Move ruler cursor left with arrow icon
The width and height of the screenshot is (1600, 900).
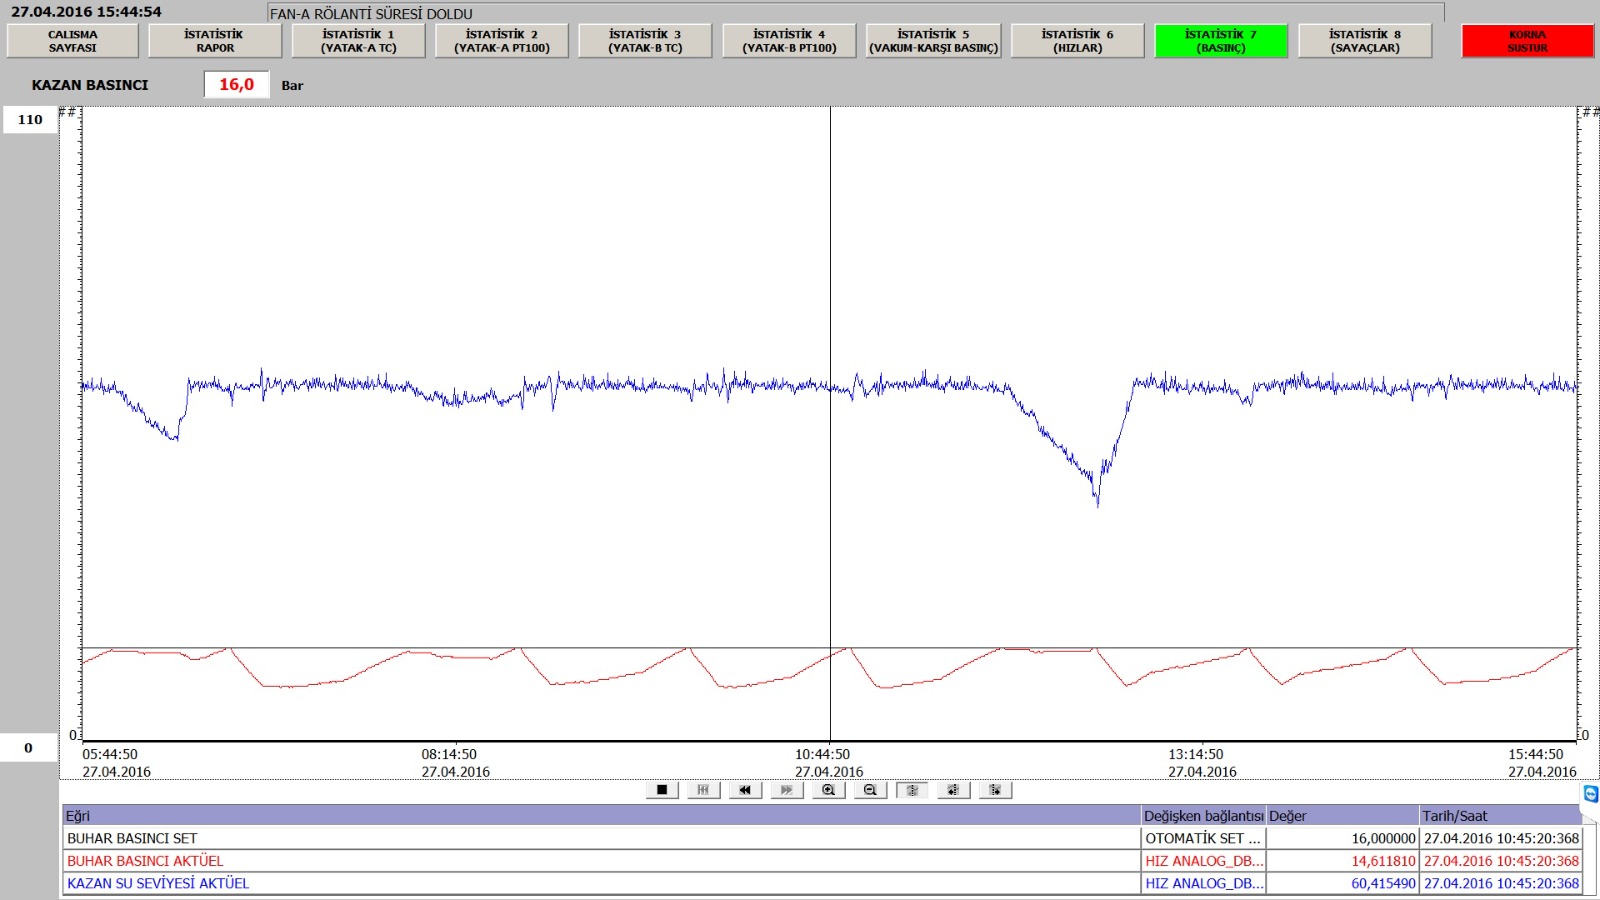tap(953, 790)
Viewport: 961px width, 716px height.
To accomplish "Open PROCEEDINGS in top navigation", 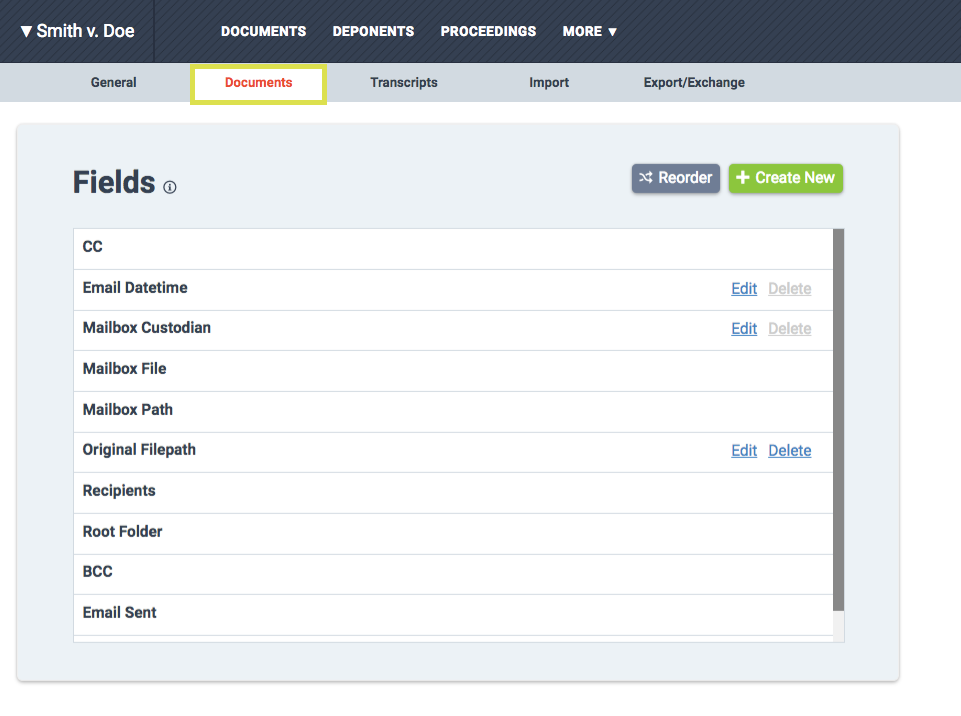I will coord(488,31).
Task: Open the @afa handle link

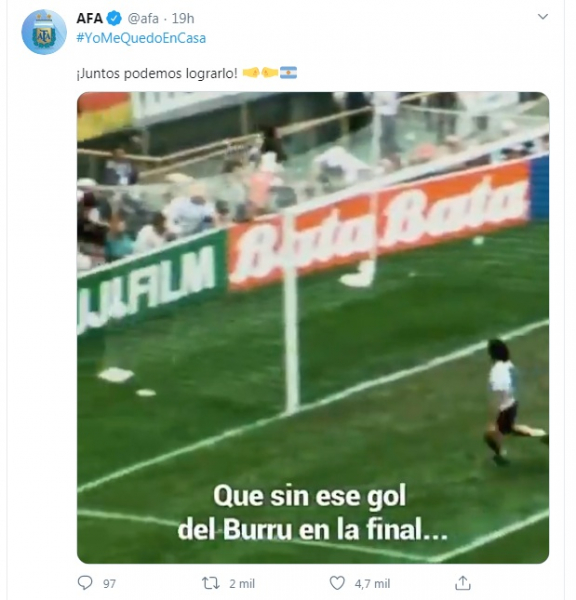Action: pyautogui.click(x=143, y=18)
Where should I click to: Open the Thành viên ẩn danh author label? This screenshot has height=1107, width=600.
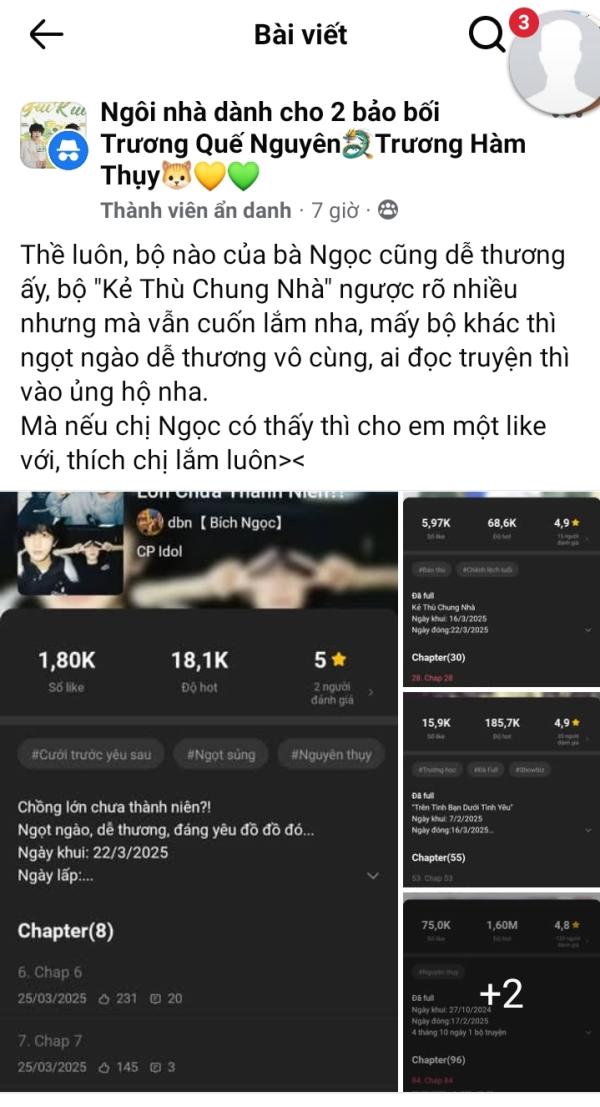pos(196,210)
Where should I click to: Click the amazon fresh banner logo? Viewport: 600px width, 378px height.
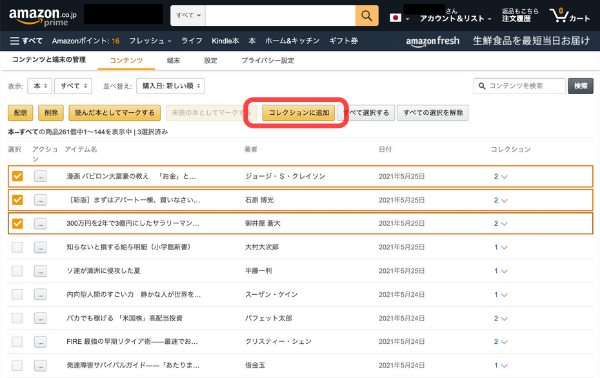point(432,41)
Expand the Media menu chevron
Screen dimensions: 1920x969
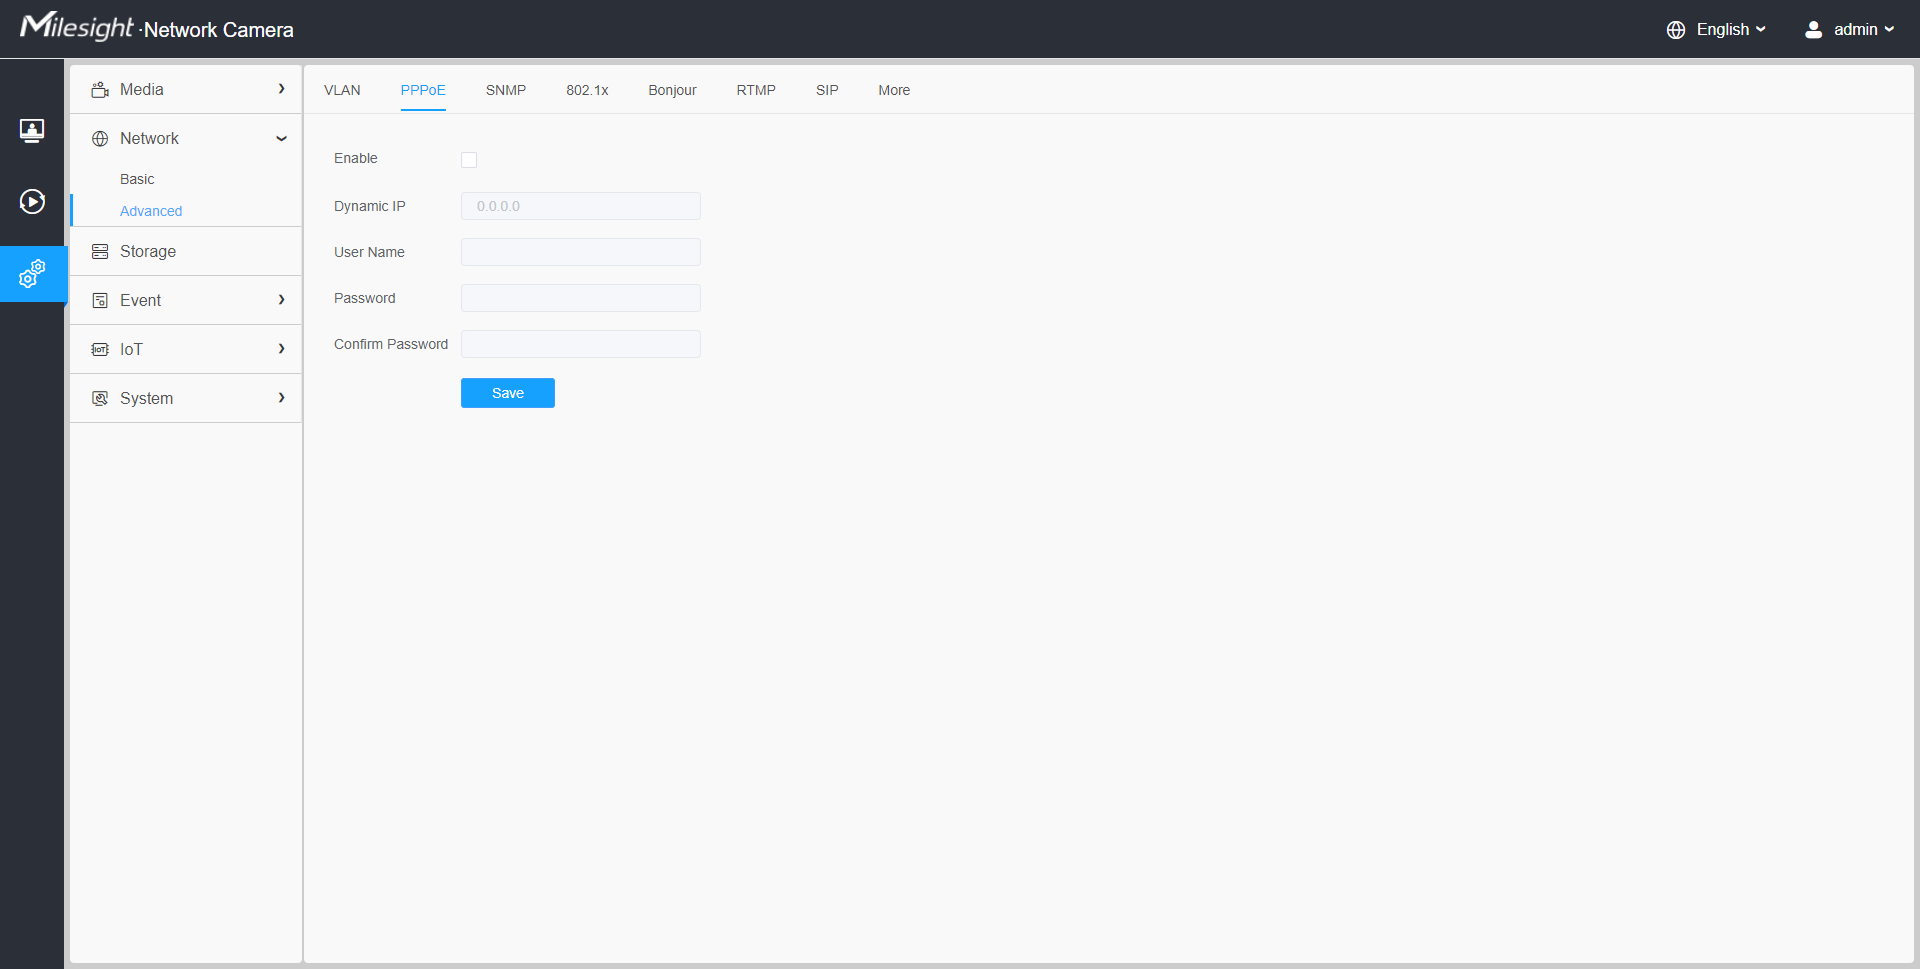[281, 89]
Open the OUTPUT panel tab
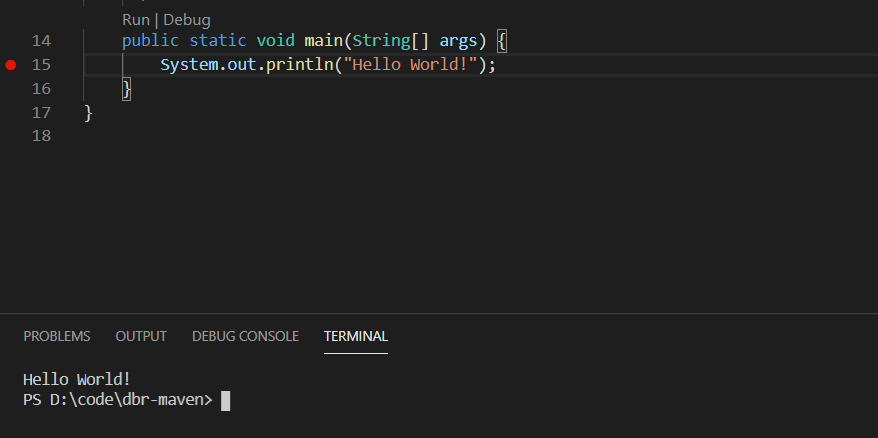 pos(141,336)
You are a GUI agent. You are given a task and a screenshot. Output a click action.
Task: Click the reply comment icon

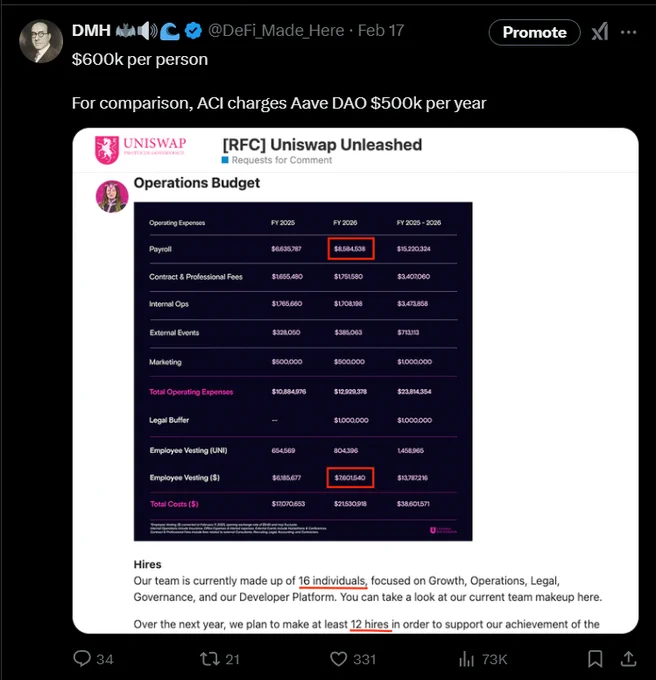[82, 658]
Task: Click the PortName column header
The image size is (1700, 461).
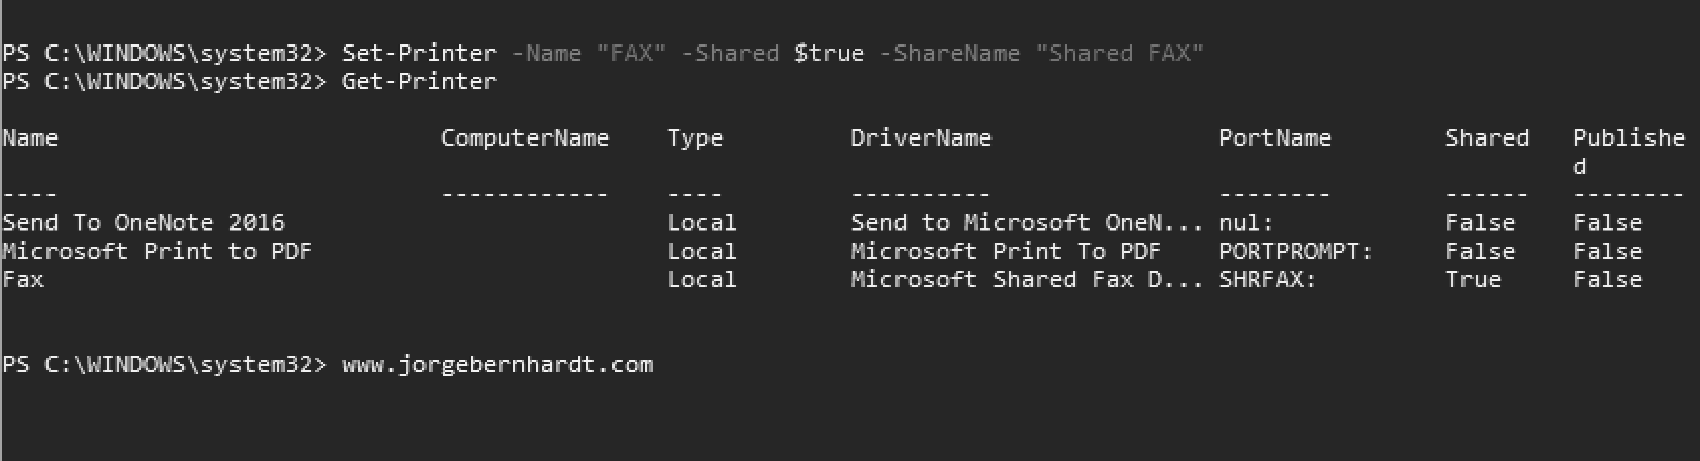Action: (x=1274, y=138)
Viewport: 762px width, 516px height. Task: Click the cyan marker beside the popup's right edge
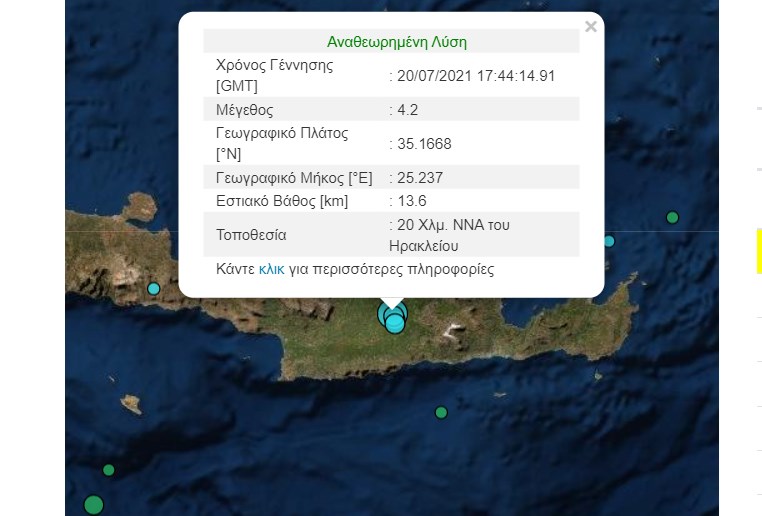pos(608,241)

== == ==

Exactly as written, give again every line from the one containing "You are a GUI" through the last line of the material, both included, with the pictures left out.

■ Result
You are a GUI agent. You are given a task and a screenshot. Output a click action.
Task: Click the reply comment icon

[82, 658]
Task: Click the PortName column header
The image size is (1700, 461).
Action: (x=1274, y=138)
Viewport: 762px width, 516px height. Task: Click the cyan marker beside the popup's right edge
pos(608,241)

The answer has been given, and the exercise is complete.